GC Committee Recommends Kicking Can Down the Road

A 78-member committee consisting of General Conference and Division officers will recommend that Annual Council approve a document specifying a two-part process for dispute resolution.  The document is not directed only at the ordination issue, but is a general approach to conflict resolution. 

After an informal, smarmy preamble, the document details part one of the two-part process:

"After much prayer, consultation, and discussion, it is RECOMMENDED, 

  1. To adopt the following steps of reconciliation with entities that appear to have overlooked or ignored the biblical principles as expressed in the Fundamental Beliefs, voted actions, or working policies of the Church:
    1. Listen and pray.
      1. This step begins when the executive officers or governing body become aware of an apparent reason for concern regarding a subsidiary entity’s actions. The executive officers should then meet with the leaders of the subsidiary entity. This will provide an opportunity to pray together, and listen to each other.
    2. Consultation with wider groups.
      1. If it is found that there is reason for further discussion, the executive officers of the next higher organization should, after consulting with the entity, establish a wider group to discuss the concern. This group—including lay people, pastors, and administrators from the entity and the broader Church—should meet at least twice over a period of six months. This will provide an opportunity to listen to each other, pray together, and study God’s will from His Word and the Spirit of Prophecy. Every effort should be made and sufficient time be given, for personal visits, open consultations, meetings, and forums for dialogue.
      2. If the matter is one with critical time sensitivity (such as an entity preparing to take out an unauthorized loan that could not then be reversed), the executive committee, in consultation with their next higher organization, could authorize an amended timeframe.
      3. The executive officers who established the larger group should provide regular updates on the discussions to their governing body and to the executive officers of their next higher organization.
    3. Write pastoral letters.
      1. If after six months of discussion the matter has not been resolved, the executive officers of the next higher organization should write pastoral letters encouraging the executive officers and the governing body of the entity to lead their organization to be faithful to the biblical principles as expressed in the Fundamental Beliefs, voted actions, and working policies of the Church.
    4. Listen and pray again.
      1. If these letters still don’t resolve the matter, the executive officers of the next higher organization should again meet with the executive officers and the governing body of the entity concerned to urge and encourage them to reconsider (unless an amended timeframe has been approved in step b. above). They should also request an opportunity to meet again with the group that has been addressing the matter.
    5. Start phase two of reconciliation.
      1. If, for some reason, the above process of prayer and consultation does not resolve the matter, the executive committee of the next higher organization will need to consider the conflict resolution procedures referred to in recommendation 2. below.
      2. For the biblical principles as expressed in the Fundamental Beliefs or voted actions and policies of a worldwide nature, the General Conference will become involved."

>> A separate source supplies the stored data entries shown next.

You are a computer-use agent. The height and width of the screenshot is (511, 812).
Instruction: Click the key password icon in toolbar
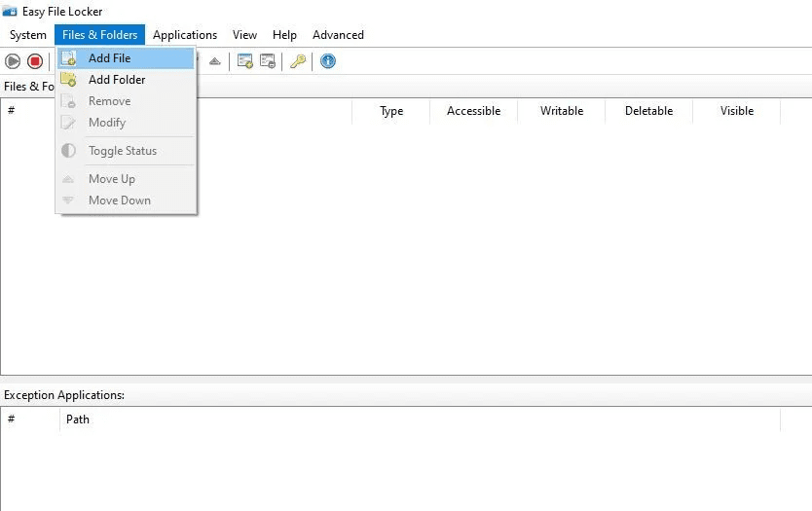[x=298, y=61]
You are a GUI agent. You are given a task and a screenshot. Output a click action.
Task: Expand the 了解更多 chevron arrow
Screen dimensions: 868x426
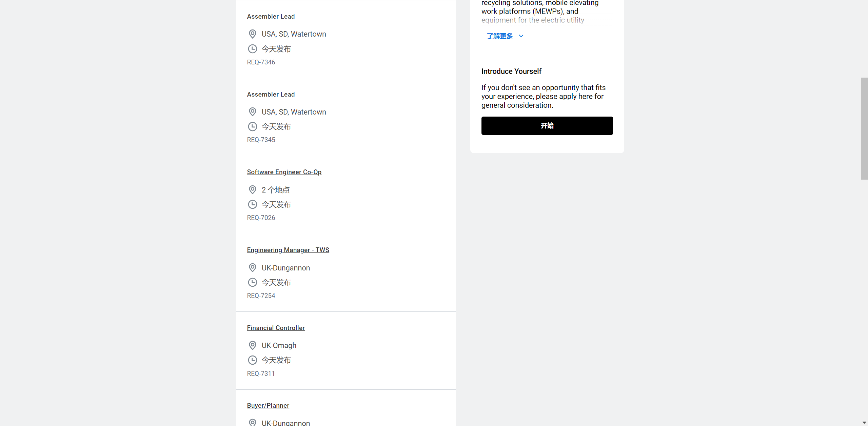pyautogui.click(x=521, y=36)
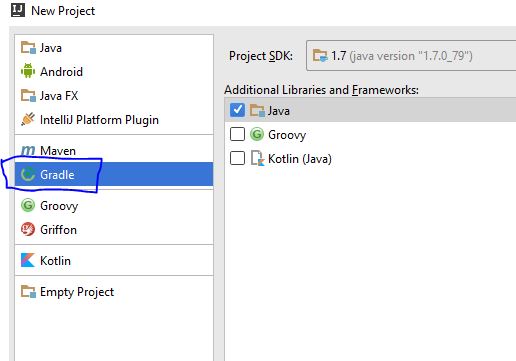516x361 pixels.
Task: Click the IntelliJ IDEA window icon
Action: pos(18,10)
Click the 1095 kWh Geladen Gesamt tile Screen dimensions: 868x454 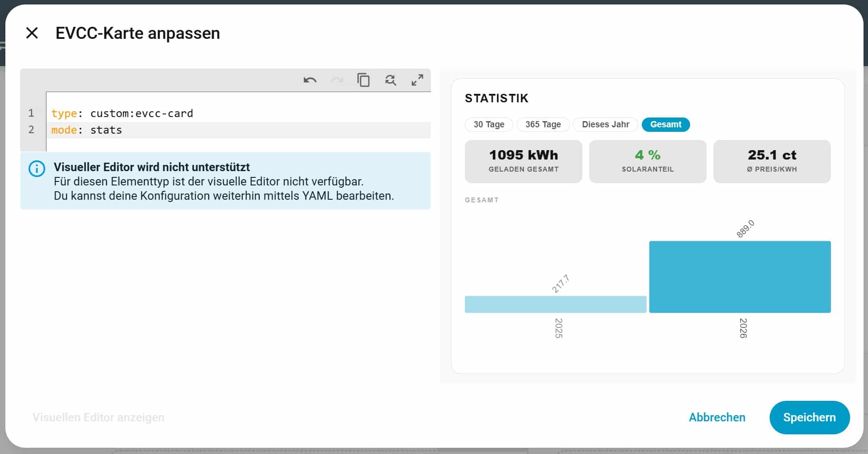pos(523,161)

Remember, that was just part one.  How will the General Conference "become involved" and what will it do?  That part, which is part two of the two-part process, has not been worked out yet.  The document states:

RECOMMENDED, 2. To request the General Conference Administrative Committee to recommend to 2017 Annual Council procedural steps to be followed in the event that a resolution of the conflict is not achieved under procedures identified above. 

So another committee is going to recommend to next fall's annual council a procedure to follow in the event that part one of the conflict resolution plan does not resolve the conflict.

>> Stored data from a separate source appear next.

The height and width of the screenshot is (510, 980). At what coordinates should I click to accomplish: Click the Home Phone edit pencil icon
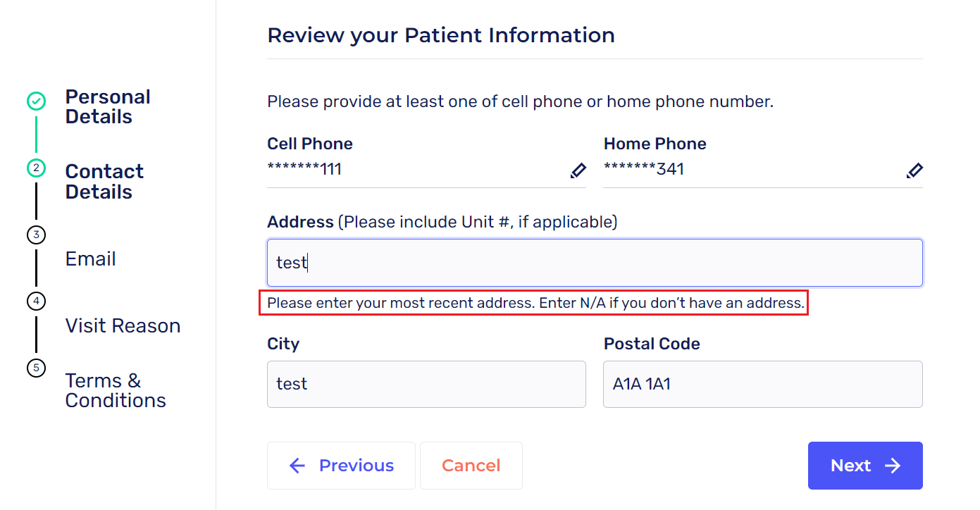click(x=914, y=171)
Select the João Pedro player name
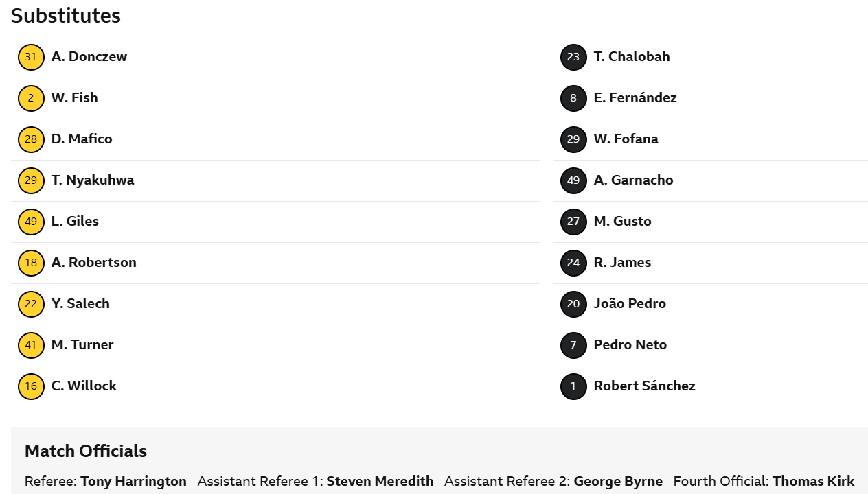Viewport: 868px width, 494px height. click(630, 303)
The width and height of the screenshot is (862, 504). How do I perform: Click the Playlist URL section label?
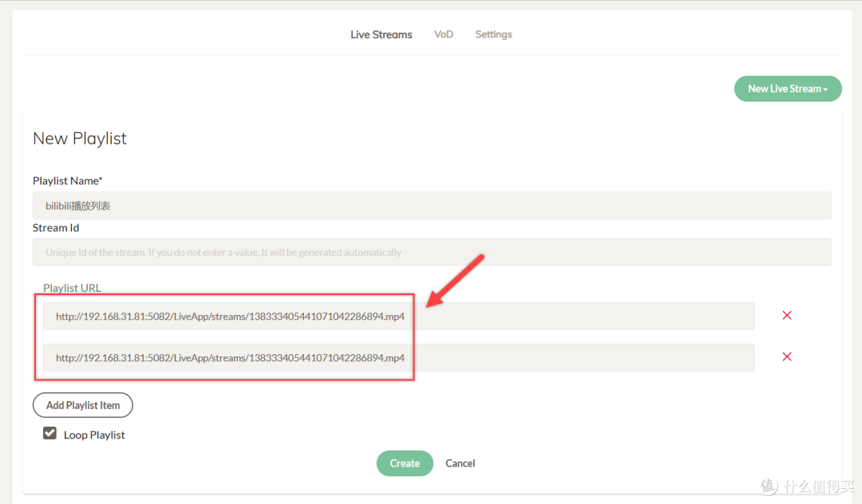pos(72,288)
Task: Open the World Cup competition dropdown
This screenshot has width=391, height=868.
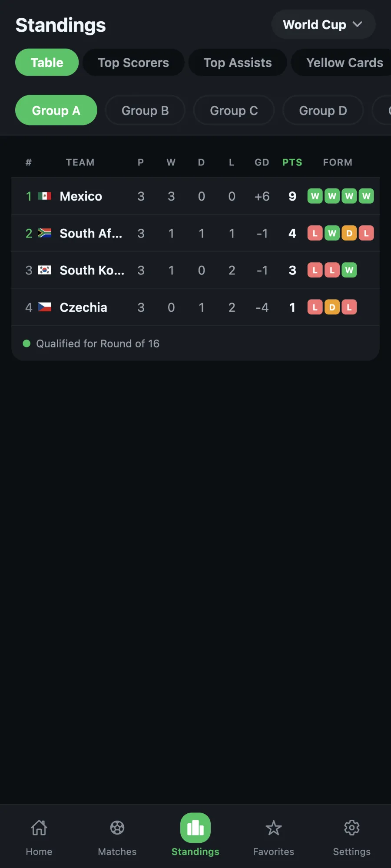Action: pyautogui.click(x=323, y=25)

And we know it certainly will not.  The unions and conferences that are ordaining women, and have a woman as a conference president, have dug their heels in, correctly calculating that they will meet with no effective resistance. 

Will discipline be possible next year?  No.  No, it will not.  If you read the second recommendation carefully, you will note that the GC Administrative Committee will not recommend a punishment to be imposed on the rebellious unions.  Rather, it will recommend certain "procedural steps to be followed" to get to a resolution or to arrive at a punishment if no resolution is achievable. 

So if the pastoral approach fails--and it certainly will, and has already--then next year's Annual Council will adopt a procedure for the GC to follow when it has to "get involved." So, presumably, the GC will not have exhausted that yet-to-be-determined procedure and be ready to impose discipline until Annual Council 2018.

We all heard that Annual Council was considering "a Year of Grace."  The reality is much worse.  We now appear to be headed not toward a year of grace but toward two years of thumb twiddling.